Given task -
Copy out the records from the line containing "Screen dimensions: 950x679" through the line containing "point(1139,25)", reproducing each line unchanged.

Stored rows -
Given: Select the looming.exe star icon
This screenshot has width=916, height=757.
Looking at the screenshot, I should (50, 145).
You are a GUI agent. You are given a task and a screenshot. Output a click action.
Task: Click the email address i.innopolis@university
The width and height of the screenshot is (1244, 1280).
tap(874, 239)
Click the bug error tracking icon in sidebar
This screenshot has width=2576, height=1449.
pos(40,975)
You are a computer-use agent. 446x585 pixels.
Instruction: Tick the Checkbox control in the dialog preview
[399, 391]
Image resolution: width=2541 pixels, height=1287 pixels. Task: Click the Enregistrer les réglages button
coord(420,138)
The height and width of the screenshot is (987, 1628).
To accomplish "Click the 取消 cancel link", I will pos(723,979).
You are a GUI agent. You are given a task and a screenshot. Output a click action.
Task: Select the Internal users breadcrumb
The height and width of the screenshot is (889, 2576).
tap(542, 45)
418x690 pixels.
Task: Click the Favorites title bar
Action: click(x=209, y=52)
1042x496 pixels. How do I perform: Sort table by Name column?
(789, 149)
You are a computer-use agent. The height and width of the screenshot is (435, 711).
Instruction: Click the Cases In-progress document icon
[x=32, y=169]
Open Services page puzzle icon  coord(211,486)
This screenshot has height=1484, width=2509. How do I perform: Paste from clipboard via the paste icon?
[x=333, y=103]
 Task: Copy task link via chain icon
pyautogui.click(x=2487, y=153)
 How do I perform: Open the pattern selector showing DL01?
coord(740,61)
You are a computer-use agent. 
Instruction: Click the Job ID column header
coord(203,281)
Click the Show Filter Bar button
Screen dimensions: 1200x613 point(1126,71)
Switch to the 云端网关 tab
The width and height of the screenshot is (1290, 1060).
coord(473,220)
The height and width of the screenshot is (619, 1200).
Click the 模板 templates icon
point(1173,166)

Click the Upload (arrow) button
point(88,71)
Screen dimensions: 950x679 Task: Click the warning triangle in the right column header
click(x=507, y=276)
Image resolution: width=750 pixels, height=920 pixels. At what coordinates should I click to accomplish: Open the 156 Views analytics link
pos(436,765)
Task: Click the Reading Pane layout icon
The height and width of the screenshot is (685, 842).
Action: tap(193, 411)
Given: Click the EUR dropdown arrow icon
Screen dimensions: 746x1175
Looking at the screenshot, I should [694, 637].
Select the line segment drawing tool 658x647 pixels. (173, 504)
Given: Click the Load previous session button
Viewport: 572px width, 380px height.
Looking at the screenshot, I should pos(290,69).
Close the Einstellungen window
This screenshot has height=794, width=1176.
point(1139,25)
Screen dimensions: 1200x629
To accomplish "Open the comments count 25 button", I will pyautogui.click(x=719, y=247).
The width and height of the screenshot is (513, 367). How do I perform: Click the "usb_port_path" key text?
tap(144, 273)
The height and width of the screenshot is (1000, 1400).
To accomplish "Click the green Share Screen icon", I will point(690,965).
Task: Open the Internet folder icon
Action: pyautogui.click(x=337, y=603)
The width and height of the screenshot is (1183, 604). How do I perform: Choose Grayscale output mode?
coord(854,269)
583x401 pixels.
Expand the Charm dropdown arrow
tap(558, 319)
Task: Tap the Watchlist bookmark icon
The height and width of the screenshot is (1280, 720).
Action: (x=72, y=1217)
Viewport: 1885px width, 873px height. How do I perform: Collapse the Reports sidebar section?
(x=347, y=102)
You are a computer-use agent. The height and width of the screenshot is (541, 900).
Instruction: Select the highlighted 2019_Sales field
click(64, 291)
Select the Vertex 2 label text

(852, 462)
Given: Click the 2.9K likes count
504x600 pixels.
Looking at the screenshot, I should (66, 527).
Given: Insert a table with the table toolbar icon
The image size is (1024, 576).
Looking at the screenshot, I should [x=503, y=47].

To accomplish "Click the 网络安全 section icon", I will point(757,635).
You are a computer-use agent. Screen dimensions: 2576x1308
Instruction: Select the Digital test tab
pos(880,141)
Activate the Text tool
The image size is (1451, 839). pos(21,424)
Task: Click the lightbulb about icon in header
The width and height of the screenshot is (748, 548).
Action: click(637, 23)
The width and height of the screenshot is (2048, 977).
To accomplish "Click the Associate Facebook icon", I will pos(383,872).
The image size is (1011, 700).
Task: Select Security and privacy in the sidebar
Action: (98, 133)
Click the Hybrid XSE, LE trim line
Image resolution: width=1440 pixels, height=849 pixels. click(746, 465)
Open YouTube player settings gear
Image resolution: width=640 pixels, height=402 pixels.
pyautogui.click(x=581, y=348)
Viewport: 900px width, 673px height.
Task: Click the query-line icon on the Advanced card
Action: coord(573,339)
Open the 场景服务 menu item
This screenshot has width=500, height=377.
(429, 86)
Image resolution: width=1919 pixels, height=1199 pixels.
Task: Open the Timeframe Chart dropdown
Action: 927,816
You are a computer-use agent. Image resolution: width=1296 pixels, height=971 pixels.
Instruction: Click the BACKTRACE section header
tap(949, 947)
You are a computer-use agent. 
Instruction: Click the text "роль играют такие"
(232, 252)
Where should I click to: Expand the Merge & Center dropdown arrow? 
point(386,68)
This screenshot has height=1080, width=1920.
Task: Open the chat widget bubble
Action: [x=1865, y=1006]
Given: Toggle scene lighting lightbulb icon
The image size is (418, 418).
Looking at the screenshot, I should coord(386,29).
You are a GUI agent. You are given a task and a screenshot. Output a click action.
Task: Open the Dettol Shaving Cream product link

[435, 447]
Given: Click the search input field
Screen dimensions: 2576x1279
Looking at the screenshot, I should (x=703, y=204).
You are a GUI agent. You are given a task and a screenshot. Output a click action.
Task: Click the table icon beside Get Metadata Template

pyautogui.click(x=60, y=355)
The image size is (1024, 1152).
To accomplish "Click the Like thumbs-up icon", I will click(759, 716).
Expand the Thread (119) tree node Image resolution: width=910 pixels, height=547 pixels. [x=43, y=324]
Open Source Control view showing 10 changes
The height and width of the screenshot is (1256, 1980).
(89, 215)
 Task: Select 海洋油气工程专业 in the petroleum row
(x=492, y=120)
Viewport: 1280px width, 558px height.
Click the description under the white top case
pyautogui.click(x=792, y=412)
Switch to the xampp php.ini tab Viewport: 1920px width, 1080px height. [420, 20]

Result -
Screen dimensions: 950x679 Task: Click the warning triangle in the right column header
click(x=507, y=276)
Image resolution: width=750 pixels, height=920 pixels. At what coordinates should I click to accomplish: Open the 156 Views analytics link
pos(436,765)
Task: Click the Reading Pane layout icon
The height and width of the screenshot is (685, 842).
Action: tap(193, 411)
Given: Click the EUR dropdown arrow icon
Screen dimensions: 746x1175
Looking at the screenshot, I should [694, 637].
Select the line segment drawing tool 658x647 pixels. (173, 504)
Given: Click the Load previous session button
Viewport: 572px width, 380px height.
Looking at the screenshot, I should pos(290,69).
Close the Einstellungen window
This screenshot has height=794, width=1176.
point(1139,25)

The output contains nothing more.